2 min read

Better churn prediction - part 3

Photo by author - using DALL-E 3
Photo by author - using DALL-E 3

On previous posts (part 1, part 2) I made the case that survival analysis is essential for better churn prediction. My main argument was that churn is not a question of “who” but rather of “when”.

In this post I’ll demonstrate that even when we’re interested with the “who” question (0/1 churn indicator) it’s often preferable to use survival analysis rather than simple classification.

Specifically I’ll show that using survival analysis we can detect changes to churn rates much earlier than when using the classification approach.

Simulation study

Going back to the classic cellphone subscribers example: imagine we’d like to monitor 30-day churn in new subscribers. For users who joined after May 1st 2023 we’ll simulate their subscription time before churning \(T\) using a Weibull distribution with shape parameter \(\alpha_{\text{pre}} =\) 0.18 and scale parameter \(\sigma = 30,000\). The 30 day churn rate in this case is 25.1% (\(P(T_{\alpha_{\text{pre}}} \leq 30)=\) 0.251).

After July 1st we’ll simulate users’ subscription time using a Weibull distribution with shape parameter \(\alpha_{\text{pre}}=\) 0.16 and scale parameter \(\sigma = 30,000\). The 30 day churn rate in this case is 28.2%.

Below we can see the survival curves for both periods:

Churn monitoring using classification

To measure 30 day churn using classification we’ll take a cohort of users who joined 30 to 37 days ago and label those with subscription time less than 30 days as churned and the rest as none churned.

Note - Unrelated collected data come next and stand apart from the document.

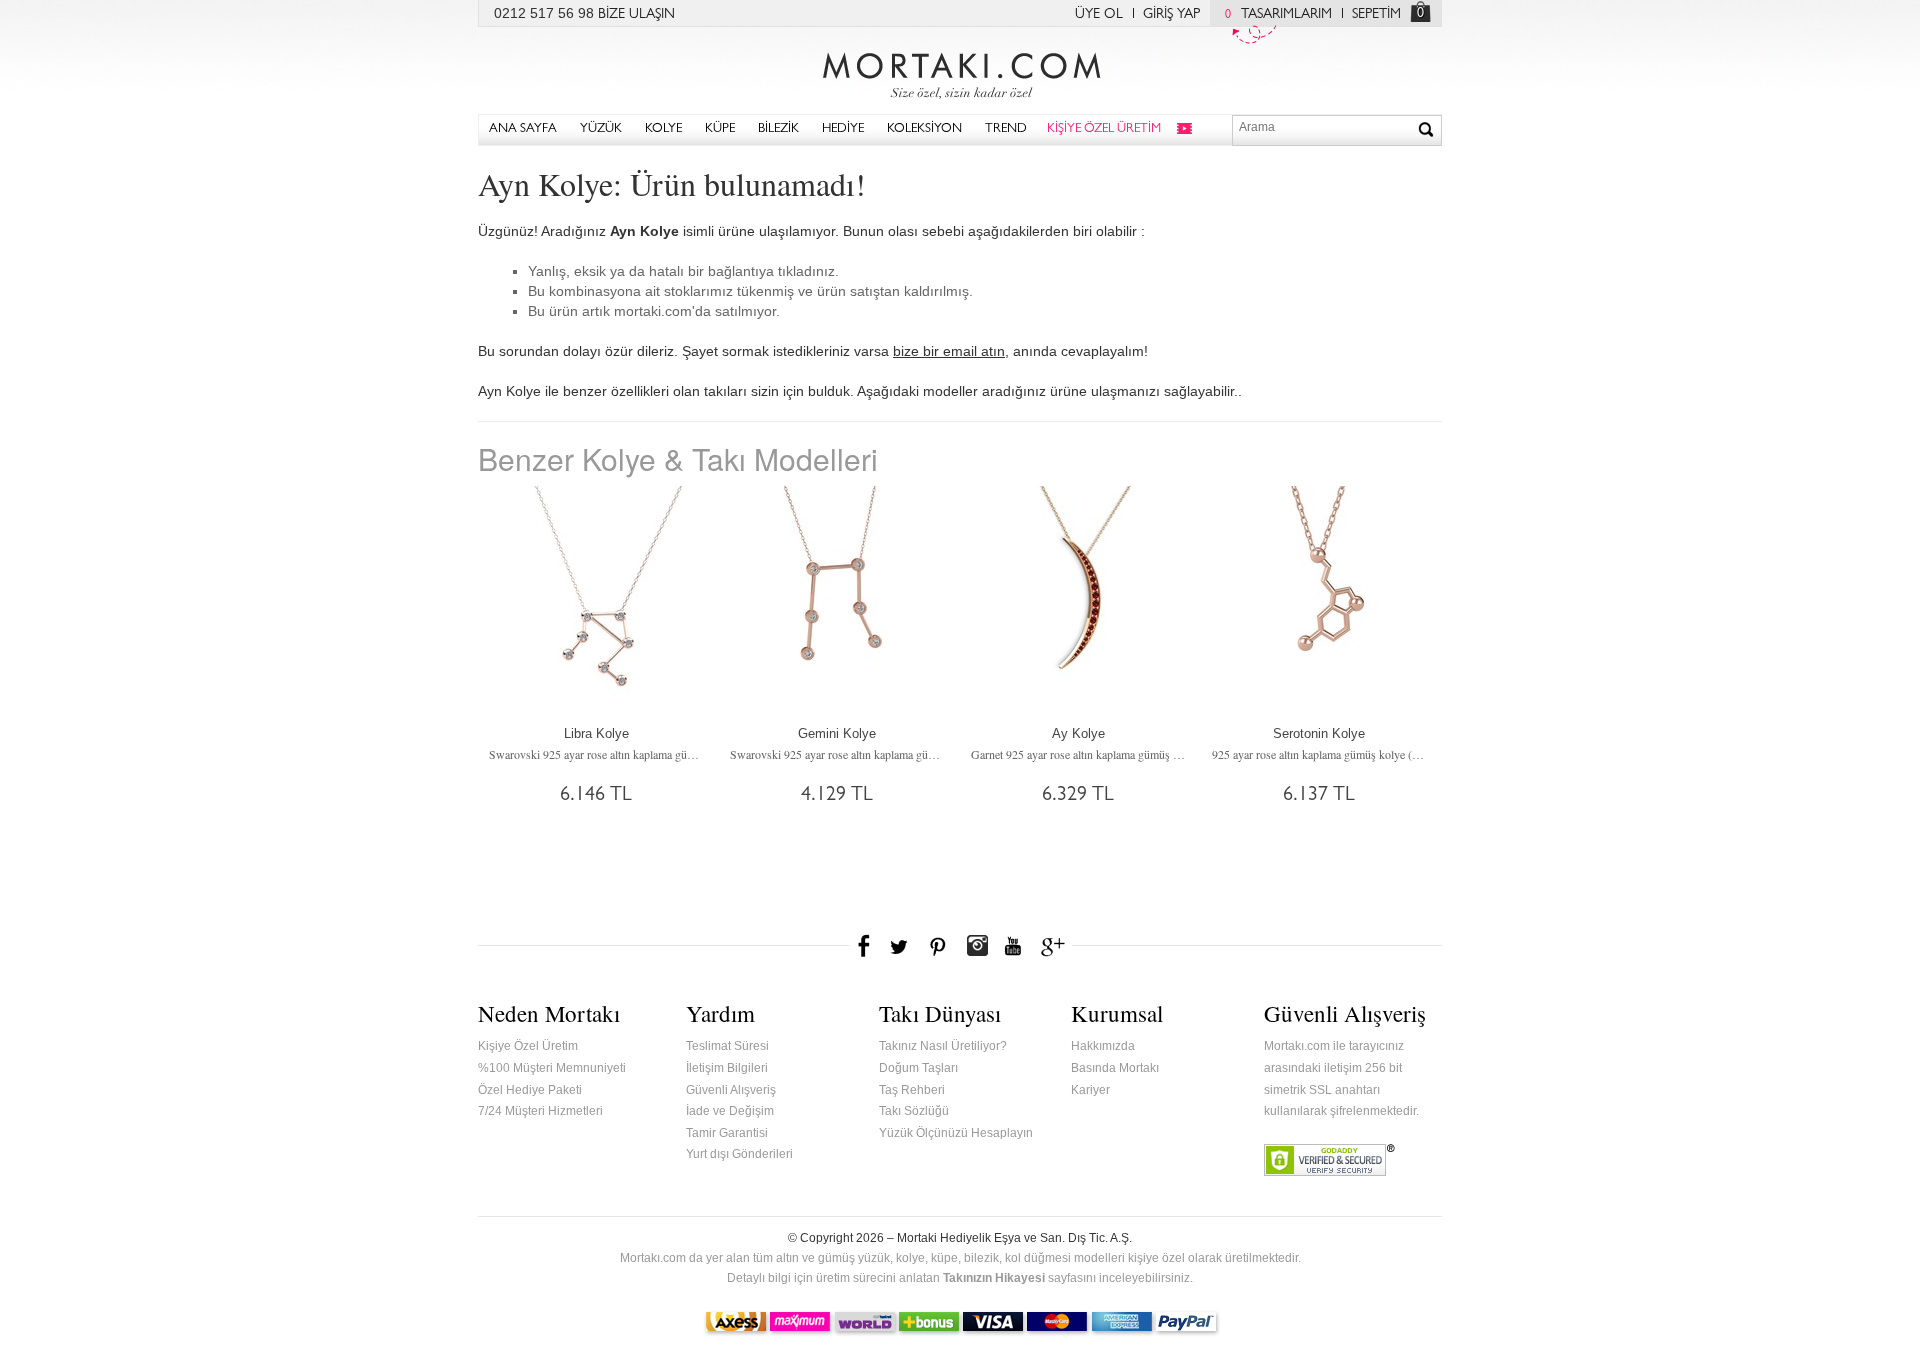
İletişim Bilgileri (727, 1068)
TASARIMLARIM (1278, 15)
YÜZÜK (601, 129)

Below we plot the churn rate over time, with the dashed purple line indicating the date after which the heightened churn rate users started joining:

We can see that the 30 day churn rate started rising only a month after the heightened churn users started joining!

Churn monitoring done the right way - with survival analysis

When using survival analysis however we can use all users when constructing the survival curve. Let’s see how the survival estimate compares with the classification one:

We can see that indeed the survival estimate upticks much earlier than the classification one! We can also the estimate is more stable.

In summary

In this post we’ve seen yet another scenario where using survival analysis is preferable to using classification: Monitoring churn rates using survival can help us detect changes in churn much faster compared with classification.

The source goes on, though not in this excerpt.